● **PROBLEM DETAILS**
Set out exactly, and with nothing added, the line containing "Aviation Talent (15, 2073)" and every line after it through the final line of the data.

● **Stored data entries**
══════════
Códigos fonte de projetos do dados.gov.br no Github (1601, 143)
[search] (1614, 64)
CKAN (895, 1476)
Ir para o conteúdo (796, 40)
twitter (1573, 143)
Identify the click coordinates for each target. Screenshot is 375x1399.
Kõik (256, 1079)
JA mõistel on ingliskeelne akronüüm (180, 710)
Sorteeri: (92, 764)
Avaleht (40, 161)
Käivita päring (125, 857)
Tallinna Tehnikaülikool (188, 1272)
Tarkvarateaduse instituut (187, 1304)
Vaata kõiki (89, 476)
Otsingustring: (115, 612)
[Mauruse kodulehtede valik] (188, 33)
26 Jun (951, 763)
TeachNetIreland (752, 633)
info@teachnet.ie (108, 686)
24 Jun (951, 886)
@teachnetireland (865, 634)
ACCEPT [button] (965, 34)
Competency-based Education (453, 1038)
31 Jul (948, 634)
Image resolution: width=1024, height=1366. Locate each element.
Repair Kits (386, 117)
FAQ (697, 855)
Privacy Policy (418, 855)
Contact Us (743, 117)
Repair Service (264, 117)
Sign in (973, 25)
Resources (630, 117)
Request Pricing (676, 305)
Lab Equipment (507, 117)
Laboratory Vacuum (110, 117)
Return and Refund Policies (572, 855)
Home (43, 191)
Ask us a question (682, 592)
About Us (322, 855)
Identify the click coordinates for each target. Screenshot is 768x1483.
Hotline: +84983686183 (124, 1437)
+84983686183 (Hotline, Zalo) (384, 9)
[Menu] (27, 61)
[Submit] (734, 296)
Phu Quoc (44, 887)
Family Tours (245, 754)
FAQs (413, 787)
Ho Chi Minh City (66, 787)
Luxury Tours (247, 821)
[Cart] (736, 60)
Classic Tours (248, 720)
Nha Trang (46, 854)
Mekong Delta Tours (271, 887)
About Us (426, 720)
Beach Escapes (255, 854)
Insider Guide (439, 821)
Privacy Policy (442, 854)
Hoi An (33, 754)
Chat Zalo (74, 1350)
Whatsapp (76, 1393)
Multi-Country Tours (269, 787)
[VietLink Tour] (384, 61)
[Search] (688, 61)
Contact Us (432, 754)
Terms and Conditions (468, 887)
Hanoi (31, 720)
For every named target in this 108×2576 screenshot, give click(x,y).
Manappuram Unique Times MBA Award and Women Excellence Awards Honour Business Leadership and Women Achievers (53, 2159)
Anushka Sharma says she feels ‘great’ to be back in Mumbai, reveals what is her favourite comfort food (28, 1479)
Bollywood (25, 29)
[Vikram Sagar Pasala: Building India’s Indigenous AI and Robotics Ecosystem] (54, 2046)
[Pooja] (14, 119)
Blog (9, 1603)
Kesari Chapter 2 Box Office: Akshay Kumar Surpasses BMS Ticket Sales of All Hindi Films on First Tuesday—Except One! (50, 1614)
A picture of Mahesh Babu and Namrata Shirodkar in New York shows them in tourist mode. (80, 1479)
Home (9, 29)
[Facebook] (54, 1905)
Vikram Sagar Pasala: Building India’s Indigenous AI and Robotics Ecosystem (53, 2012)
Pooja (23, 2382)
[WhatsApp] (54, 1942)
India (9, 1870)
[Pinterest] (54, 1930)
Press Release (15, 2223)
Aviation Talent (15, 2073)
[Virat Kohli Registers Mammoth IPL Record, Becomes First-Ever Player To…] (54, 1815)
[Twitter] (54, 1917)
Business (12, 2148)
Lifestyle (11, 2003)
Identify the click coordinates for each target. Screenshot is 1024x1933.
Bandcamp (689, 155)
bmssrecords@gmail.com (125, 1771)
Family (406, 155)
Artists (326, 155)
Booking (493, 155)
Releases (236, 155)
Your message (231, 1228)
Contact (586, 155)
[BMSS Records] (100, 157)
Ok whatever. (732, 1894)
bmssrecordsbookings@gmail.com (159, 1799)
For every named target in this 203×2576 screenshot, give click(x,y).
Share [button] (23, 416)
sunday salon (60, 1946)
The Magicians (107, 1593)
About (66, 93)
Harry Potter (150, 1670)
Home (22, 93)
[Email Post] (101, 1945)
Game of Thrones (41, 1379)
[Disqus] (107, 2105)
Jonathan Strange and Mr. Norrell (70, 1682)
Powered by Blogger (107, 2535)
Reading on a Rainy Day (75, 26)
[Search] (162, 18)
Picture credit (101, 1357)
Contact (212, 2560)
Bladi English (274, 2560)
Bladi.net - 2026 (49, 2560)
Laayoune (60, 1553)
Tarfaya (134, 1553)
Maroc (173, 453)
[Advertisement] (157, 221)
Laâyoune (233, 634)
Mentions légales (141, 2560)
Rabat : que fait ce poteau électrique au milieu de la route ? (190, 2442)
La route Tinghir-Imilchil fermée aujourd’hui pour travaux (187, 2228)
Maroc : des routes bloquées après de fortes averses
══════════
● **ANSWER FOR THIS EXERCISE**
Aviation Talent (15, 2073)
[Virat Kohli Registers Mammoth IPL Record, Becomes First-Ever Player To…] (54, 1815)
[Twitter] (54, 1917)
Business (12, 2148)
Lifestyle (11, 2003)
Identify the click coordinates for each target. Screenshot is 1024x1933.
Bandcamp (689, 155)
bmssrecords@gmail.com (125, 1771)
Family (406, 155)
Artists (326, 155)
Booking (493, 155)
Releases (236, 155)
Your message (231, 1228)
Contact (586, 155)
[BMSS Records] (100, 157)
Ok whatever. (732, 1894)
bmssrecordsbookings@gmail.com (159, 1799)
For every named target in this 203×2576 screenshot, give click(x,y).
Share [button] (23, 416)
sunday salon (60, 1946)
The Magicians (107, 1593)
About (66, 93)
Harry Potter (150, 1670)
Home (22, 93)
[Email Post] (101, 1945)
Game of Thrones (41, 1379)
[Disqus] (107, 2105)
Jonathan Strange and Mr. Norrell (70, 1682)
Powered by Blogger (107, 2535)
Reading on a Rainy Day (75, 26)
[Search] (162, 18)
Picture credit (101, 1357)
Contact (212, 2560)
Bladi English (274, 2560)
Bladi.net - 2026 (49, 2560)
Laayoune (60, 1553)
Tarfaya (134, 1553)
Maroc (173, 453)
[Advertisement] (157, 221)
Laâyoune (233, 634)
Mentions légales (141, 2560)
Rabat : que fait ce poteau électrique au milieu de la route ? (190, 2442)
La route Tinghir-Imilchil fermée aujourd’hui pour travaux (187, 2228)
Maroc : des routes bloquées après de fortes averses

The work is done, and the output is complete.